A debtor sensitive about this confidentiality issue should consider completing Official Form B22C in a way that does not reveal an answer to Line 41 or, perhaps, filing the completed form under seal. These confidentiality issues should have been addressed at Line 41 or somewhere in Official Form B22C.
Notice that this monthly expense includes expenses to maintain the safety of the “family of the debtor” from family violence. This would include expenses incurred by a debtor to maintain the safety of the debtor’s spouse even if the debtor’s spouse is not a joint debtor.11
The statute is not clear and the form contributes nothing to the meaning of “monthly expenses” in the context of family violence. “Monthly expenses” could mean recurring expenses, or the statute could mean an average of expenses incurred (past tense) by the debtor. The forms drafters describe this as “average monthly expenses that you actually incurred to maintain the safety of your family.” This is one interpretation but not the only possible reasonable interpretation of the statute. A debtor with ongoing expenses such as attorney’s fees, medical expenses, monthly security alarm charges and the like should consider including those continuing charges as well as an average of expenses incurred before the petition. If an average of monthly expenses is used, the statute is silent about what months or years or amounts to use in that average.
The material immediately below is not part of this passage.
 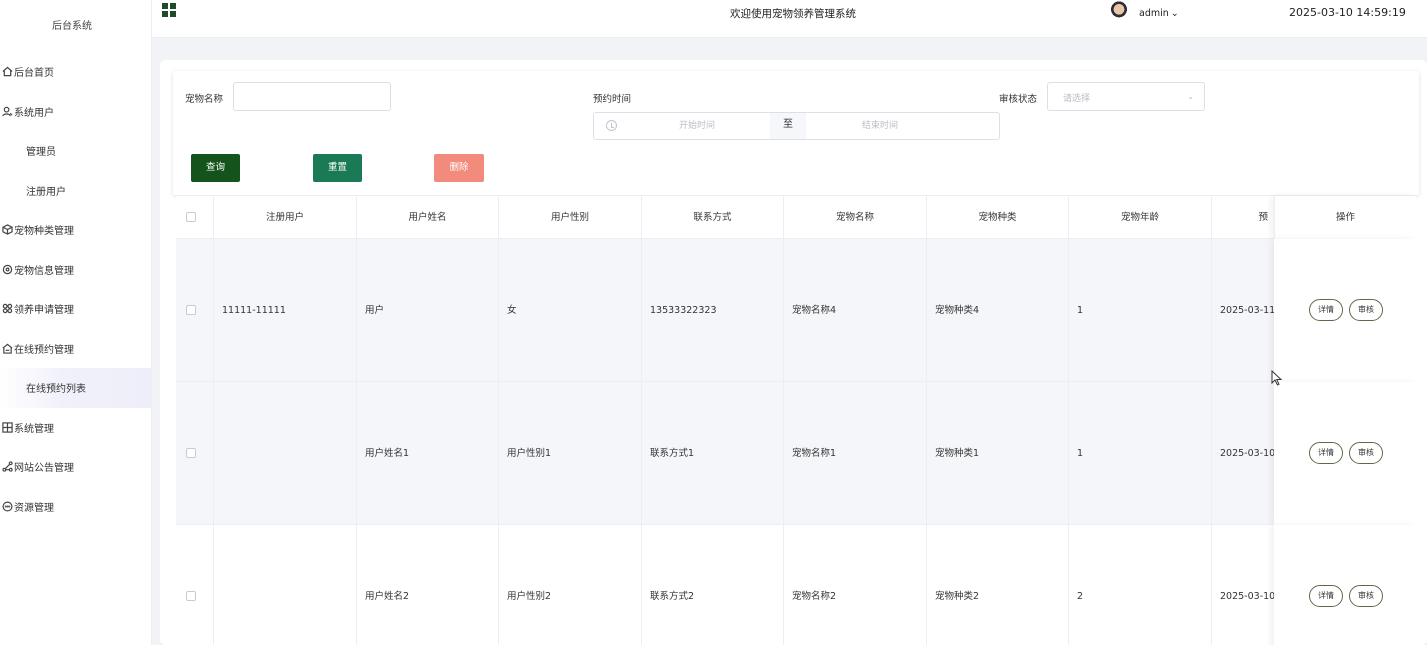 What do you see at coordinates (854, 585) in the screenshot?
I see `cell-pet-name: 宠物名称2` at bounding box center [854, 585].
1 See 11 U.S.C. § 1325(b)(3), discussed in § 469.1 [ Comparison of CMI to Applicable Median Family Income: § 1325(b)(3) ] § 92.4 Household Size and Comparison of CMI to Median Family Income: § 1325(b)(3)
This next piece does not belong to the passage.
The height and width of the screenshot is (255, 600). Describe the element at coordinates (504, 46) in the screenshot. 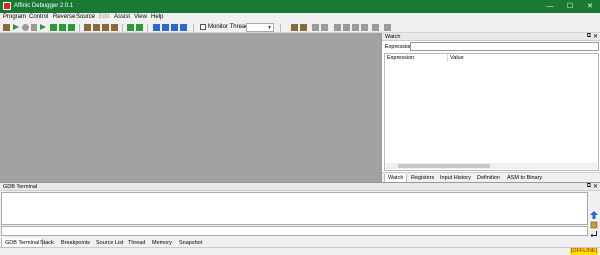

I see `expression-input` at that location.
2 See 11 U.S.C. § 1325(b)(2) and (3), discussed in § 467.1 [ Projected Disposable Income: All Debtors ] § 92.2 Projected Disposable Income: All Debtors.
3 11 U.S.C. § 1325(b)(3), discussed in § 471.1 [ Big Picture: Too Many Issues ] § 94.1 Big Picture: Too Many Issues.
4 11 U.S.C. § 707(b)(2)(A)(ii)(I).
5 See Pub. L. No. 98-457, § 301, 98 Stat. 1749 (1984) (now found at Chapter 110 of Title 42).
6 Pub. L. No. 98-457, § 309, 98 Stat. 1749 (1984), codified at 42 U.S.C. § 10421.
7 See, e.g., Indian Child Protection and Family Violence Prevention Act, 25 U.S.C. § 3202.
8 See 11 U.S.C. § 707(b)(2)(A)(ii)(I), discussed in §§ 472.1 [ Netting Issues, Including Exclusion of Payments for Debts ] § 94.2 Netting Issues, Including Exclusion of Payments for Debts and 479.1 [ Family Violence Expenses ] § 95.22 Family Violence Expenses.
9 See § 472.1 [ Netting Issues, Including Exclusion of Payments for Debts ] § 94.2 Netting Issues, Including Exclusion of Payments for Debts for further discussion of this issue.
10 Line 41, Official Form B22C, discussed in § 380.1 [ Form B22C: Disposable Income Calculation ] § 36.21 Form 122C-2: Disposable Income Calculation.
11 See § 473.1 [ Accounting for Spouses ] § 94.3 Accounting for Spouses for further discussion of accounting for a spouse’s expenses.